And yes, I see the implications of saying that it took men to teach me that women could be strong, that we could be vulnerable without being losers, that we could even be victorious and be vulnerable. Basically that softness didn’t mean weakness. But the truth of the matter is that my own misogyny ran so deep, only men could have taught me this. I had written off my own gender since the first moment it was explained to me that you had to let grandpa hit you if you wanted ballet lessons. Thanks to gay men, I was introduced to space where femininity wasn’t a conceit to the male gaze; it was frequently a performance, but it was also an honest, daring act of self-expression. One I had neglected and shamed for too long.

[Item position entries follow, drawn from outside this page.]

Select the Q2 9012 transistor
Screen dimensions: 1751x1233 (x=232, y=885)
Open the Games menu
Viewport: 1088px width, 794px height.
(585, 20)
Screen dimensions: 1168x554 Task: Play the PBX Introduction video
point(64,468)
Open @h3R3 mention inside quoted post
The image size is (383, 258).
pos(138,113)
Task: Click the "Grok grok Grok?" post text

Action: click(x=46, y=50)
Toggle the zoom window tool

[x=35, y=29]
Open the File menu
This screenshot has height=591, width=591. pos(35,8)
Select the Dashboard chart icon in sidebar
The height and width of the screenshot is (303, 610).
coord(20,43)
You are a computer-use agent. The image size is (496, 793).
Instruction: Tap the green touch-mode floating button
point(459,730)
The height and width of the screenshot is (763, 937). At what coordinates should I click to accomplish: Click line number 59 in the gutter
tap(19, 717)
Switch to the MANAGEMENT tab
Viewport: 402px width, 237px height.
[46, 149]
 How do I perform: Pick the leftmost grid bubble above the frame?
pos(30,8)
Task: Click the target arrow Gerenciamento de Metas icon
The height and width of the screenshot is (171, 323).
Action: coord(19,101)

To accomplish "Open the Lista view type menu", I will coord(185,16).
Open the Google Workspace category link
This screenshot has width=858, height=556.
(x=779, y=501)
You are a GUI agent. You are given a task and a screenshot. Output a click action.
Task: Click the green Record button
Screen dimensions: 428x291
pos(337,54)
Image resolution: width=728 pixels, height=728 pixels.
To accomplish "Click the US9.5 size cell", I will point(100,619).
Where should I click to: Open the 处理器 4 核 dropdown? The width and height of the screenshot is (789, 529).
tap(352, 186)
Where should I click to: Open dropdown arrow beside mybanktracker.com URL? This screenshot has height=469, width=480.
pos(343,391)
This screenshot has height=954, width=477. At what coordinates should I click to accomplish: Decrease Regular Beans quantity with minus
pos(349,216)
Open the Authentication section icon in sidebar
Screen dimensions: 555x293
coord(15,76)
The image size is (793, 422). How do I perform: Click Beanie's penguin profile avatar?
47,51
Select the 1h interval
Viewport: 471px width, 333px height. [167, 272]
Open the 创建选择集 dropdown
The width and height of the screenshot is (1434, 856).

It was also through gay men, straight men, and transgender friends of all flavors that I saw how the patriarchy crushed us all. Straight men I knew who had been sexually assaulted but were told that their emotional response to rape was inappropriate due to their gender. Transwomen and transmen who, having successfully transitioned, faced the new cruelty of being subtly and not so subtly pushed into the arbitrary performance of their gender. Transwomen who had men telling them about their own breasts in public. Transmen who were subjected to efforts to toughen them up, who suddenly found women acting fearful towards them on the basis of gender alone. All these ways that the roles associate’s with our gender are harming us, putting expectations on us that we can not possibly meet in good conscience. It’s bullshit that we teach our daughters to be caretakers and that we teach our sons to be stoics, completely devoid of emotional depth. It’s bullshit that there are boys on chemistry sets and girls on babysitting videogames. It’s bullshit that a competent man will be less likely to get custody of his child than a similarly competent woman.

So, in the end, I knew that feminism had to be for everyone. However they got there. The anger I carried at being betrayed by my own family members needed to be separate from my principals. Because we weren’t in a man vs. woman fight. We were and continue to be in the middle of a paradigm shift.